**THE INPUT:**
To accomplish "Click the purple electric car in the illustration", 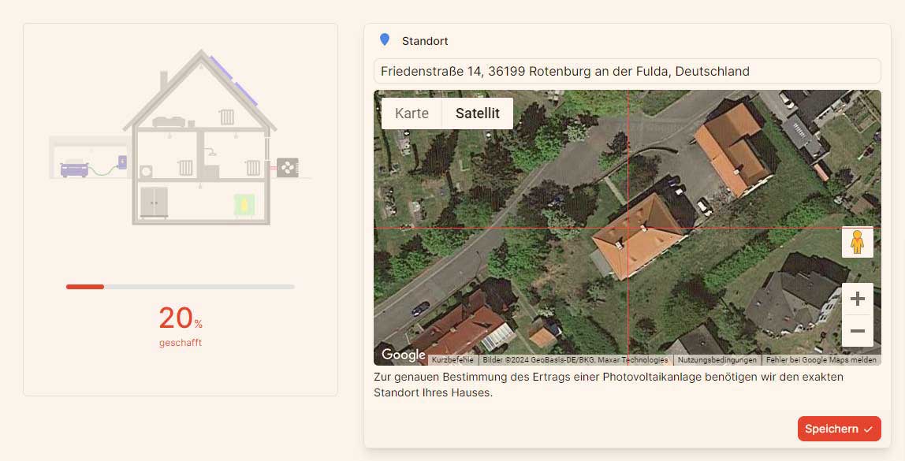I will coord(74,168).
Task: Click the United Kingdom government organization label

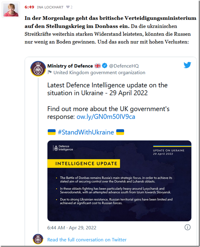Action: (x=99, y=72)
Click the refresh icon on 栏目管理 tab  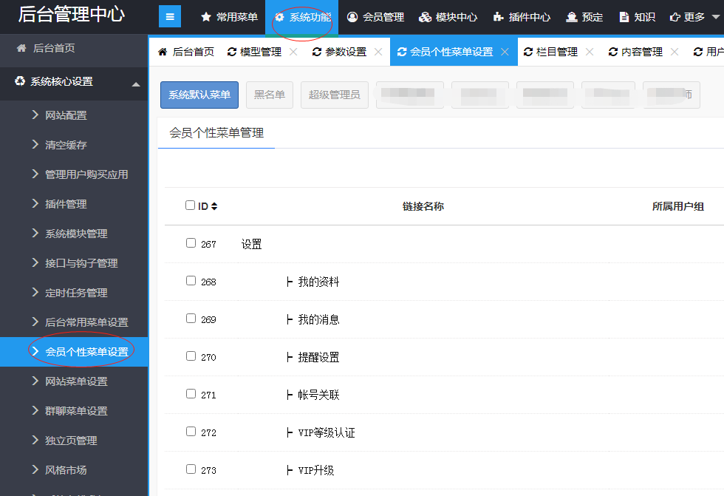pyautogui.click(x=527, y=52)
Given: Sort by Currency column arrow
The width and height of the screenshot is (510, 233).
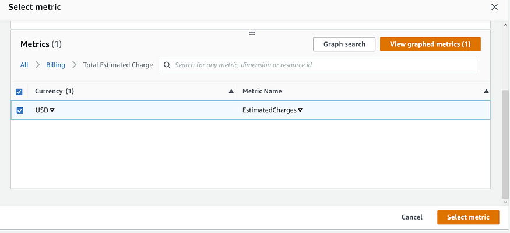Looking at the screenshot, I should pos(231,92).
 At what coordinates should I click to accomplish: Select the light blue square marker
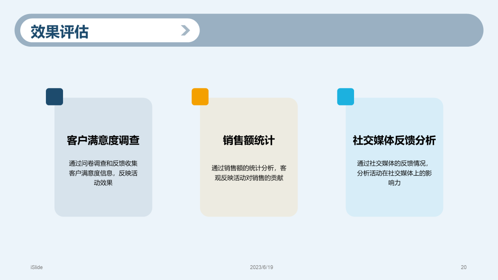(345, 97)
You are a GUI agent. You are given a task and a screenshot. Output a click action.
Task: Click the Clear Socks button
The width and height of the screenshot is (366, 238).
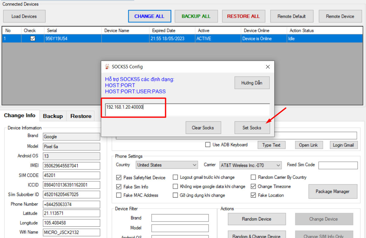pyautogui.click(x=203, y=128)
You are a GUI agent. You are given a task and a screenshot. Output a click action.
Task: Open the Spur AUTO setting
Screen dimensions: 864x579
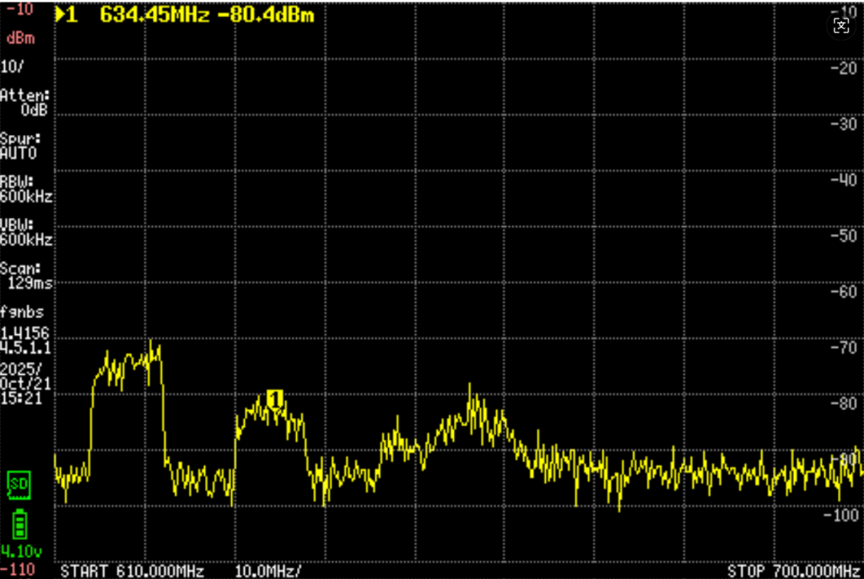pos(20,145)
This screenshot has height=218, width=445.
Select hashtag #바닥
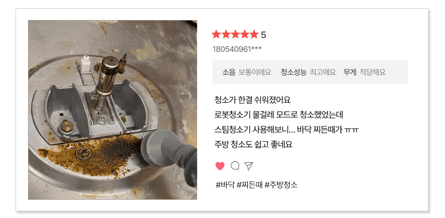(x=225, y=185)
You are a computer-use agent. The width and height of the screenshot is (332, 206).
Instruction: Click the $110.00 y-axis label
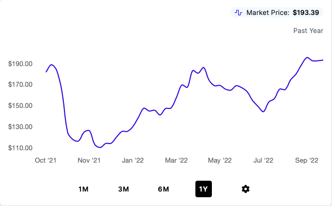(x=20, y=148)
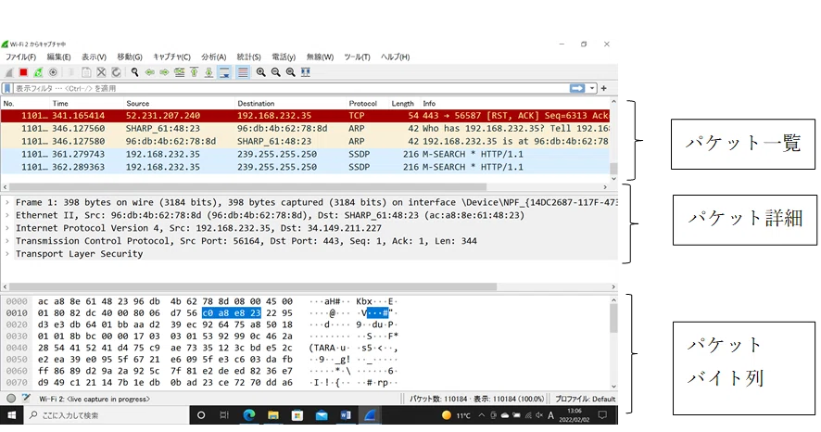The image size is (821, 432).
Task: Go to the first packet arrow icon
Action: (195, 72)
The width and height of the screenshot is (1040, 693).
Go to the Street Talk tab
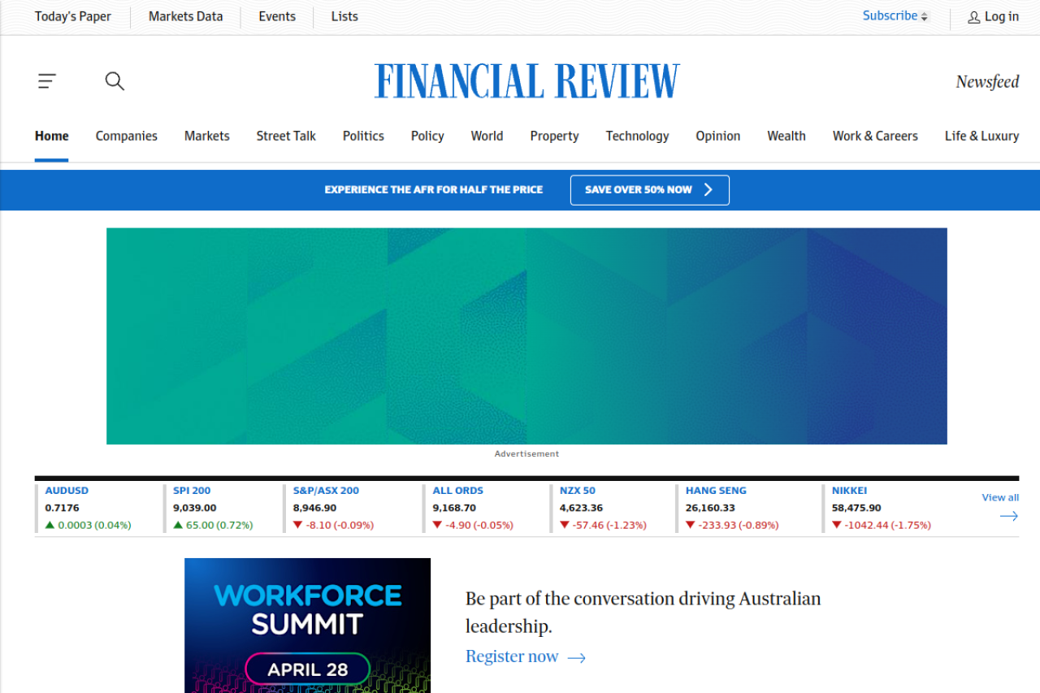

**PROBLEM STATEMENT:** Restate word for word the lines above that start at the line containing "You are a computer-use" and run to the end of the listing; exclude the pictures.

**RESPONSE TO THE EXERCISE:**
You are a computer-use agent. The width and height of the screenshot is (332, 206).
Instruction: Click the $110.00 y-axis label
(x=20, y=148)
The image size is (821, 432).
Task: Go to the first packet arrow icon
Action: (195, 72)
The width and height of the screenshot is (1040, 693).
Go to the Street Talk tab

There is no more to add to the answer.